Cooperative multi-inheritance works with __init__ but not with __new__

Phil Thompson phil at riverbankcomputing.com
Sat Jan 30 17:15:32 GMT 2021


On 29/01/2021 20:26, Russell Warren wrote:
> The PyQt5 cooperative multi-inheritance is implemented for __init__, 
> but
> not for __new__.  It looks like one or all of PyQt5.QtCore.QObject,
> sip.wrapper, and.or sip.simplewrapper don't cooperate by invoking
> super().__new__.
> 
> Can this be addressed in PyQt, or is there a fundamental reason that
> calling super().__new__ is omitted?
> 
> Below is code that demonstrates the problem. You can see that __init__ 
> is
> properly invoked via super()'s MRO chain, but __new__ gets blocked by 
> (at
> least) one of the three mentioned classes.

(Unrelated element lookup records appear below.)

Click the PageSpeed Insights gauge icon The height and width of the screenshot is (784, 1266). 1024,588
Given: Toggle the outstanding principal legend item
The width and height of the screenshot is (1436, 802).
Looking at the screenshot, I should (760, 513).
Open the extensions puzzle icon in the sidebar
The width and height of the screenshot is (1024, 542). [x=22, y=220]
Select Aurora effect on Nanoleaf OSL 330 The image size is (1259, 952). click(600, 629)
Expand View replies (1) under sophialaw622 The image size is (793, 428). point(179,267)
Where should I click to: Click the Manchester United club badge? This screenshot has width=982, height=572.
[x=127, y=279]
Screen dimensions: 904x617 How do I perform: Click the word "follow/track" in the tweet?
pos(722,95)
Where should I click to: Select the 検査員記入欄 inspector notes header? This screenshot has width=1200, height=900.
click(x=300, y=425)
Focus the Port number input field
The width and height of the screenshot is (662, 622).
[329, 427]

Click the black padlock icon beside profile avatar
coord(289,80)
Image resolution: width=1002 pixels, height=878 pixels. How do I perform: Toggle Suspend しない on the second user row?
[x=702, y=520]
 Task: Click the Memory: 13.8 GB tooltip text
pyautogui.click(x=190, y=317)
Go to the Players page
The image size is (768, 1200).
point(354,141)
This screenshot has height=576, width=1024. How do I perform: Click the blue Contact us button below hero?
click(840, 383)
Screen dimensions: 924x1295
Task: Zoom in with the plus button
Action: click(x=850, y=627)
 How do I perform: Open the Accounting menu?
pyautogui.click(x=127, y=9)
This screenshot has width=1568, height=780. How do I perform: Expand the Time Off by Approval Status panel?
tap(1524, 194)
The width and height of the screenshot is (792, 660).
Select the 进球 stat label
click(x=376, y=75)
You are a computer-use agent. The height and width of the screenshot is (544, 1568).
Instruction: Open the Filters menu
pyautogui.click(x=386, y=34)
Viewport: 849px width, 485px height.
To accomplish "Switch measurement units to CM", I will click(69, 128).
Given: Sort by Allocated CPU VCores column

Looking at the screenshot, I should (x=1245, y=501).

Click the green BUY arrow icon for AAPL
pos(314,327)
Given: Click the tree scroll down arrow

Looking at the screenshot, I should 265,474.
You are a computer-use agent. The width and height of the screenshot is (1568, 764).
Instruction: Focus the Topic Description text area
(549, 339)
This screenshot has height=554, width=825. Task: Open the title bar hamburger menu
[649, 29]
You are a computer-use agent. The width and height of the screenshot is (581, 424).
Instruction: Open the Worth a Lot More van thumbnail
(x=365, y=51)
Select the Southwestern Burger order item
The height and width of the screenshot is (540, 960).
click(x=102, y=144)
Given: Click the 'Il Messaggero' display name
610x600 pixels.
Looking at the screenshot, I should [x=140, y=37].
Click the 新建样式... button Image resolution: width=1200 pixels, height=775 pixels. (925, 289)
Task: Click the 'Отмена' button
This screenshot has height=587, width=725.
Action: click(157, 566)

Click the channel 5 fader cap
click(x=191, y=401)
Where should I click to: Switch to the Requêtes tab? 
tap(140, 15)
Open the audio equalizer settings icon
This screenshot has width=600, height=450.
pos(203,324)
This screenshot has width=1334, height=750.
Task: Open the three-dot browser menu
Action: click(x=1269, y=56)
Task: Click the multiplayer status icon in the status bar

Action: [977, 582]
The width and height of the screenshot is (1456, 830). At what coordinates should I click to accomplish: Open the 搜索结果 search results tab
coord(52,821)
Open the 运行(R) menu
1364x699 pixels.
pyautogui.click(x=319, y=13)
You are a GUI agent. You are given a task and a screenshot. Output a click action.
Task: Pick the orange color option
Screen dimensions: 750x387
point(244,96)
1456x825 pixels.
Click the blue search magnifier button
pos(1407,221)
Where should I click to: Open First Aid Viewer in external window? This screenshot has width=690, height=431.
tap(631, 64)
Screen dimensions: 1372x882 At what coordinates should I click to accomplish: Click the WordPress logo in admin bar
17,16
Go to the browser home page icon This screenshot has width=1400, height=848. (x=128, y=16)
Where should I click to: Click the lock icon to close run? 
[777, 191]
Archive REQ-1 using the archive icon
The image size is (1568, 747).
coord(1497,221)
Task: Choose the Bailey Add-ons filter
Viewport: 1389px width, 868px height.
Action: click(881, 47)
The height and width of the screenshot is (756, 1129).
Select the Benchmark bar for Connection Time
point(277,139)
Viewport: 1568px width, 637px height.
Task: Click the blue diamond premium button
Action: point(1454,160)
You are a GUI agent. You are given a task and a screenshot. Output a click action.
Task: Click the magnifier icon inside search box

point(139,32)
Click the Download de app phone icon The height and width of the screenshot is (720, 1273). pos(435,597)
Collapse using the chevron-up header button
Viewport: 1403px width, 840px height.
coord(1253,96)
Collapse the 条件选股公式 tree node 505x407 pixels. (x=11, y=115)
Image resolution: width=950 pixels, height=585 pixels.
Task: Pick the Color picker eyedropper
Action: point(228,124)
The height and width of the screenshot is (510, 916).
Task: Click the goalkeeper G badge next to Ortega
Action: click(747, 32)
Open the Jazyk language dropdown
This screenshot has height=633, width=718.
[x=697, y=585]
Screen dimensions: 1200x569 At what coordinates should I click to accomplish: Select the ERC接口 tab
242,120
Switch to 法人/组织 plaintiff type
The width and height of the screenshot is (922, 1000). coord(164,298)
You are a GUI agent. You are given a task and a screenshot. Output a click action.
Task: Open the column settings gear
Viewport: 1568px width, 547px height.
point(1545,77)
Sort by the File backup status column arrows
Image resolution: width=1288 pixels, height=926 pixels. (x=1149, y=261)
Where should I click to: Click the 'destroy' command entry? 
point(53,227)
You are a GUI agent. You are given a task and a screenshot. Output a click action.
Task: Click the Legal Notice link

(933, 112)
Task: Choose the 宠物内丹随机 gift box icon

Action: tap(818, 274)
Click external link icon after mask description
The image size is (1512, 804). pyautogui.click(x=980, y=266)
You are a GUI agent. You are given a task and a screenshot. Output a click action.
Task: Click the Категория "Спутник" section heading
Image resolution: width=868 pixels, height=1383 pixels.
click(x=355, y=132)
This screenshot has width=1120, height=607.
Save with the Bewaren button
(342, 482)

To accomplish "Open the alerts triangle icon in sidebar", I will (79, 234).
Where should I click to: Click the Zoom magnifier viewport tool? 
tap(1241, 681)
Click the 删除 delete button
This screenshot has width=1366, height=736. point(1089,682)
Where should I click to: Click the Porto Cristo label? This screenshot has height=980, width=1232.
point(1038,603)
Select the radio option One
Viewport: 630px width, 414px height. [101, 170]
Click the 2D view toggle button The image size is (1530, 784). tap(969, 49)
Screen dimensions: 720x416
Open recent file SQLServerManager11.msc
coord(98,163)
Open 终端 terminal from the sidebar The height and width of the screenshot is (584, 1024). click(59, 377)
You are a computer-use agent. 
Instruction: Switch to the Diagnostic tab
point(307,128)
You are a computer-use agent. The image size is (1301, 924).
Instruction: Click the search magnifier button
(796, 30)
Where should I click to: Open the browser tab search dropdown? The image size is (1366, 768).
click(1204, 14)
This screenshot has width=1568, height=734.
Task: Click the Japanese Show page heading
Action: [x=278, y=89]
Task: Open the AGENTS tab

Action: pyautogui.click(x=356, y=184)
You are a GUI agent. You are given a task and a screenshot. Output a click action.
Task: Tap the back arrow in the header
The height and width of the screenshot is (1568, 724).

They all should invoke
> super().__new__ in order to cooperate properly.
> 
> This can be worked around by being careful with ordering of bases as 
> shown
> (or probably with an adapter class), but it would be nice if PyQt fully
> supported cooperative multi inheritance here.
> 
> The code:
> 
> ```
> from PyQt5 import QtCore
> 
> class Mixin:
>     def __new__(cls, *args, **kwargs):
>         print("Called Mixin.__new__")
>         self = super().__new__(cls, *args, **kwargs)
>         return self
> 
>     def __init__(self, age = 0, **kwargs):
>         print("Called Mixin.__init__")
>         super().__init__(**kwargs)
> 
> class MyQObject_bad(QtCore.QObject, Mixin): pass
> class MyQObject_good(Mixin, QtCore.QObject): pass
> 
> print("Showing MyQObject_good example:")
> good = MyQObject_good()
> 
> print("\nShowing MyQObject_bad example (Mixin.__new__ not called!):")
> bad = MyQObject_bad()
> 
> print("\nMROs (to show that Mixin.__new__ gets blocked):")
> sep = "\n - "
> print(f"Good MRO:{sep}{sep.join(cls.__name__ for cls in
> MyQObject_good.__mro__)}")
> print(f"Bad MRO: {sep}{sep.join(cls.__name__ for cls in
> MyQObject_bad.__mro__)}")
> ```
> 
> Output of the above script looks like this:
> 
> ```
> Showing MyQObject_good example:
> Called Mixin.__new__
> Called Mixin.__init__
> 
> Showing MyQObject_bad example (Mixin.__new__ not called!):
> Called Mixin.__init__
> 
> MROs (to show that Mixin.__new__ gets blocked):
> Good MRO:
>  - MyQObject_good
>  - Mixin
>  - QObject
>  - wrapper
>  - simplewrapper
>  - object
> Bad MRO:
>  - MyQObject_bad
>  - QObject
>  - wrapper
>  - simplewrapper
>  - Mixin
>  - object
> ```

I'm not sure how you expect this to work. Cooperative multi-inheritance 
is only really useful for methods that don't return a result. You can't 
assume that the last type in the MRO is the one that actually creates 
the object (and therefore all preceding types can simply return the 
value returned by their call to super()). simplewrapper.__new__() has 
created the object so why would it call a super-class implementation?